**WHAT THE EXERCISE ASKS**. Leaving out each picture, transcribe the lines of the listing below exactly from the first through the line that contains "284x585 pixels.".

_ _ _ _ _

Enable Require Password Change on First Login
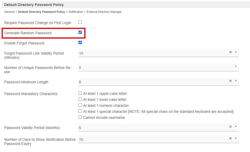pyautogui.click(x=80, y=22)
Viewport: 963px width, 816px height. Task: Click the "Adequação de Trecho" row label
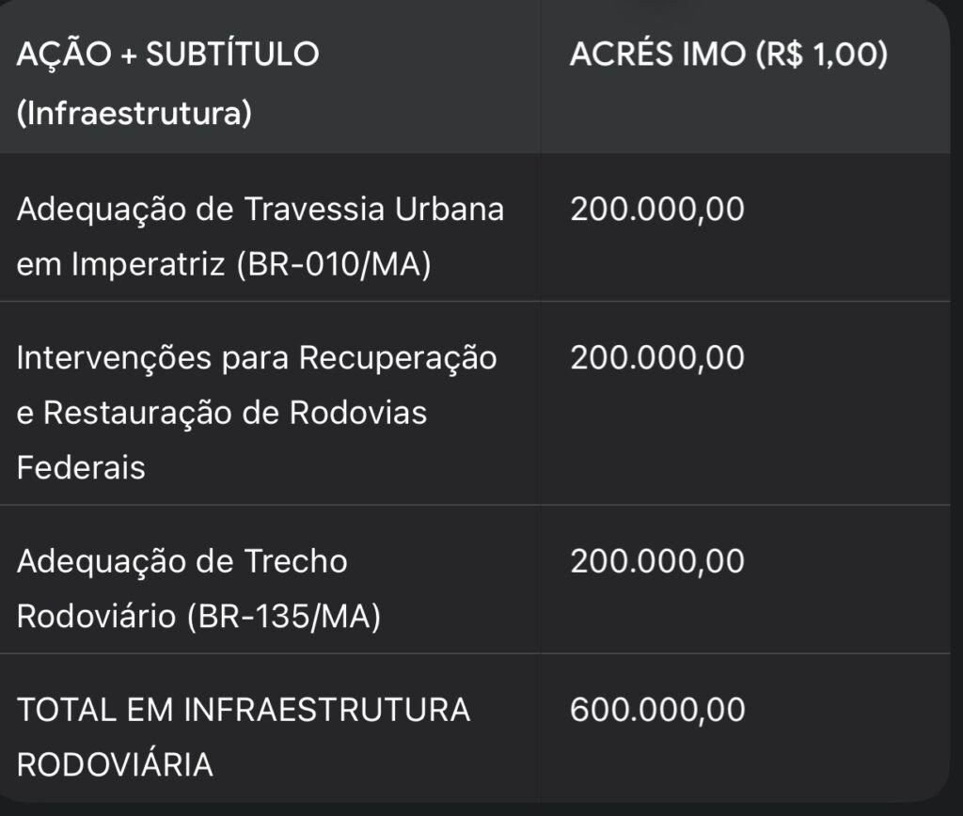(x=182, y=561)
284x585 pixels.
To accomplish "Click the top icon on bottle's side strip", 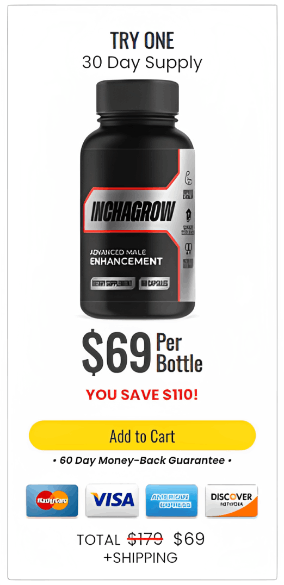I will pyautogui.click(x=189, y=177).
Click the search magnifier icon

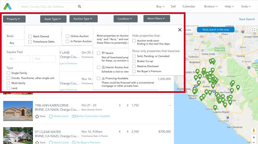79,6
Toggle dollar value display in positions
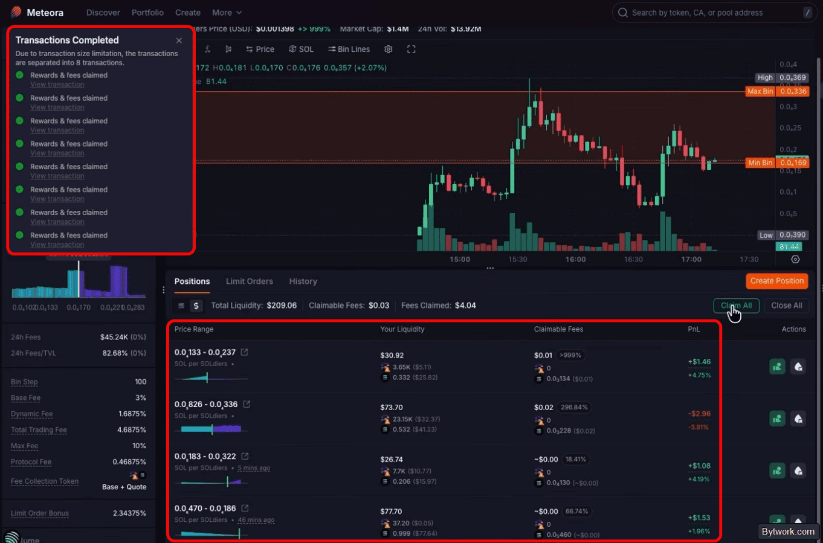This screenshot has height=543, width=823. click(196, 306)
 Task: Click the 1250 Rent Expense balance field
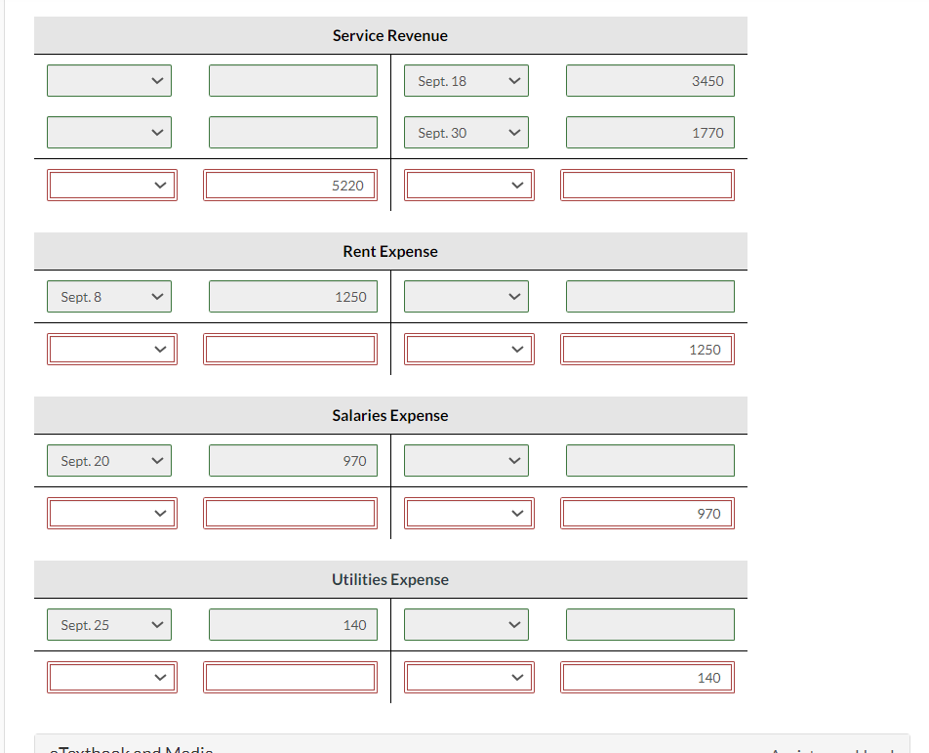(x=647, y=349)
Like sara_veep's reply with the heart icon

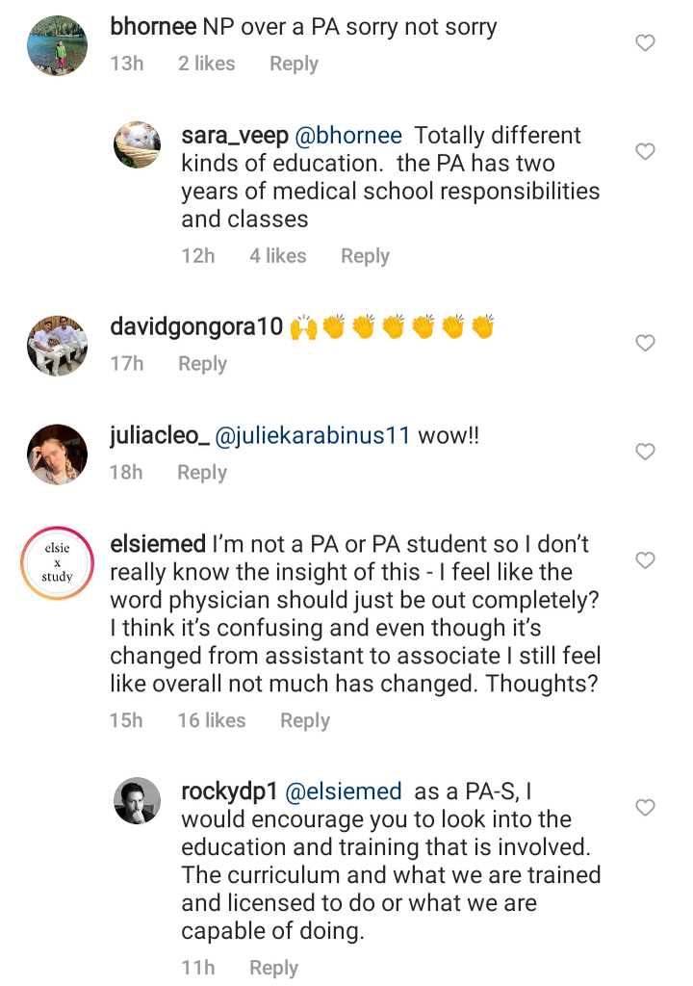(646, 151)
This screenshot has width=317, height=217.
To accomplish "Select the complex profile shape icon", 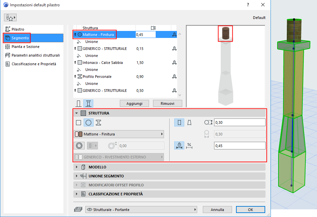I will coord(98,122).
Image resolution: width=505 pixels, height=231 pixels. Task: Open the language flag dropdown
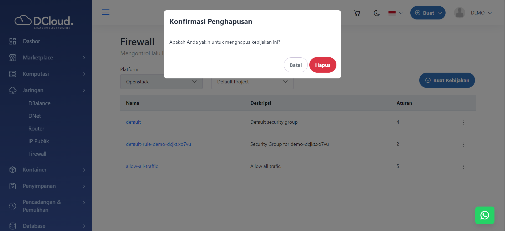tap(395, 13)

_ _ _ _ _

**SOLVED PROBLEM**.
Enable Require Password Change on First Login
pyautogui.click(x=80, y=22)
Viewport: 963px width, 816px height. Task: Click the "Adequação de Trecho" row label
(x=182, y=561)
284x585 pixels.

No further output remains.